TEXTE À ANALYSER:
_ _ _ _ _

Plusieurs études indépendantes reconnaissent le statut autonome du projet Awali qui ne nécessite pas l’ajout d’un barrage pour assurer sa faisabilité sur le plan économique et technique. Cependant, la demande ne sera satisfaite qu’à court terme. Avec le barrage de Bisri, le gouvernement libanais complète en amont les infrastructures prévues par le projet Awali et garantit ainsi aux habitants de la région un accès plus durable (moyen et long termes) aux services de l’eau.
Q8 : Le barrage est-il sûr ? On dit que le site choisi se trouve dans une zone à fort risque sismique.
Pour des barrages importants, la Banque mondiale exige la constitution d’un panel international d’experts spécialisés dans la sécurité des ouvrages hydrauliques. Ce panel est chargé d’examiner la conception du barrage du point de vue technique et de la sécurité. La Banque mondiale ne finance la construction d’un barrage qu’en cas d’avis positif du panel.

_ _ _ _ _

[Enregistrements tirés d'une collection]

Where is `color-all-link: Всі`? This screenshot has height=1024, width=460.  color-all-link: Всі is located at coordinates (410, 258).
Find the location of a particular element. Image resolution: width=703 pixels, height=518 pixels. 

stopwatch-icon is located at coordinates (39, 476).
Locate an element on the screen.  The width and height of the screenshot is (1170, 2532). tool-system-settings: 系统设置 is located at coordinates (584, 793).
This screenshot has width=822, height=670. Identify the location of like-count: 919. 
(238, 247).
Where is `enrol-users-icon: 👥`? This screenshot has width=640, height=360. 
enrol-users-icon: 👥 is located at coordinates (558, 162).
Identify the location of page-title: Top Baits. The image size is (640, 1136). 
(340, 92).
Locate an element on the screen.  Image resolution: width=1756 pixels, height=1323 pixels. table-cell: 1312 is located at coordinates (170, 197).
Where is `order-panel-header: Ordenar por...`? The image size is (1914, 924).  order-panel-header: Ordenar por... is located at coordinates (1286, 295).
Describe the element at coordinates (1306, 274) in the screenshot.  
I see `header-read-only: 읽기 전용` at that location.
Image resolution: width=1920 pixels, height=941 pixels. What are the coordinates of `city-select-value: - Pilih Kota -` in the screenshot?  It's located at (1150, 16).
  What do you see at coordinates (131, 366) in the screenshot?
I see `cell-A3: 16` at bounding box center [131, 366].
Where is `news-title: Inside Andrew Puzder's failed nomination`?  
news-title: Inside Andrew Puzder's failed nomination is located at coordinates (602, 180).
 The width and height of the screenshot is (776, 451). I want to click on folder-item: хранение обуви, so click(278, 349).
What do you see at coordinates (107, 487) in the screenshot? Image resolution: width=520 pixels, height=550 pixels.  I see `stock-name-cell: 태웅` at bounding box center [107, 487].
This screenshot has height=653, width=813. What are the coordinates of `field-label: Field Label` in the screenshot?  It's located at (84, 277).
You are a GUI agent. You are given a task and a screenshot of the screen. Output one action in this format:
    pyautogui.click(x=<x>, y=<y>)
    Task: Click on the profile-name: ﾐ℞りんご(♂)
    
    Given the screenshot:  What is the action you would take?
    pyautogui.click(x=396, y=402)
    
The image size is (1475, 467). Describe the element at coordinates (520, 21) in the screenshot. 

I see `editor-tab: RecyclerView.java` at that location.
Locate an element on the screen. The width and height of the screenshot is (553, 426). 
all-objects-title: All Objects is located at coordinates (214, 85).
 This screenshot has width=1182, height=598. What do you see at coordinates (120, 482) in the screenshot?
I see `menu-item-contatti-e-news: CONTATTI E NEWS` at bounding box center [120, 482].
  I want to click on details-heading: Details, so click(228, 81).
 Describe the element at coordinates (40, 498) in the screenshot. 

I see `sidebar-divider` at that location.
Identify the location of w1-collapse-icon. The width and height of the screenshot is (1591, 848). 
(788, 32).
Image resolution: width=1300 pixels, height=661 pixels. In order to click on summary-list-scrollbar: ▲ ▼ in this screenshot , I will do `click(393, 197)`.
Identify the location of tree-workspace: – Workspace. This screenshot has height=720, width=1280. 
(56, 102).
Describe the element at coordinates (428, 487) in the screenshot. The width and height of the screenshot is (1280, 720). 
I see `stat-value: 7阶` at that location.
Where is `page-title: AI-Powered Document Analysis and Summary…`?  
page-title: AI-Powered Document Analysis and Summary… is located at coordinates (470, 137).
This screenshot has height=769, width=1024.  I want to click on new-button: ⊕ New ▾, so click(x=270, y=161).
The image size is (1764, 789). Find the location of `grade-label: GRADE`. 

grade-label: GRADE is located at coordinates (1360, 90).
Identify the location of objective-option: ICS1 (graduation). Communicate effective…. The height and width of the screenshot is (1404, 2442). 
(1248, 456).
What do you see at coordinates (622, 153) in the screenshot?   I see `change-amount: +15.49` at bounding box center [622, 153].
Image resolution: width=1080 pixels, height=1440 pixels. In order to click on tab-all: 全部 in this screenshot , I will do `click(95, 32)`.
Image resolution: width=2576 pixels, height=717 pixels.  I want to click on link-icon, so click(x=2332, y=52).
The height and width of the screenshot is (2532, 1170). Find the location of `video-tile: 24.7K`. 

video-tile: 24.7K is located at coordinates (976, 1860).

_ _ _ _ _

À FAIRE:
a) Indiquez si chacune des affirmations suivantes concorde avec le texte sur le barrage de Bisri, en répondant par oui ou par non et en citant à l'identique les mots décisifs du texte : (i) le projet Awali a besoin d'un barrage supplémentaire pour être faisable sur le plan économique et technique ; (ii) pour les barrages importants, la Banque mondiale exige un panel international d'experts ; (iii) la Banque mondiale peut financer un barrage même si le panel rend un avis négatif.
b) Reproduisez tel quel tout le passage du texte sur le barrage de Bisri, depuis « Plusieurs études indépendantes » jusqu'à « fort risque sismique. » inclus.
Ces enregistrements proviennent d'une autre source que le texte.

LISTE DES RÉPONSES:
a)
(i) Non : « ne nécessite pas l’ajout d’un barrage pour assurer sa faisabilité sur le plan économique et technique »
(ii) Oui : « la Banque mondiale exige la constitution d’un panel international d’experts spécialisés dans la sécurité des ouvrages hydrauliques »
(iii) Non : « La Banque mondiale ne finance la construction d’un barrage qu’en cas d’avis positif du panel. »

b)
Plusieurs études indépendantes reconnaissent le statut autonome du projet Awali qui ne nécessite pas l’ajout d’un barrage pour assurer sa faisabilité sur le plan économique et technique. Cependant, la demande ne sera satisfaite qu’à court terme. Avec le barrage de Bisri, le gouvernement libanais complète en amont les infrastructures prévues par le projet Awali et garantit ainsi aux habitants de la région un accès plus durable (moyen et long termes) aux services de l’eau.
Q8 : Le barrage est-il sûr ? On dit que le site choisi se trouve dans une zone à fort risque sismique.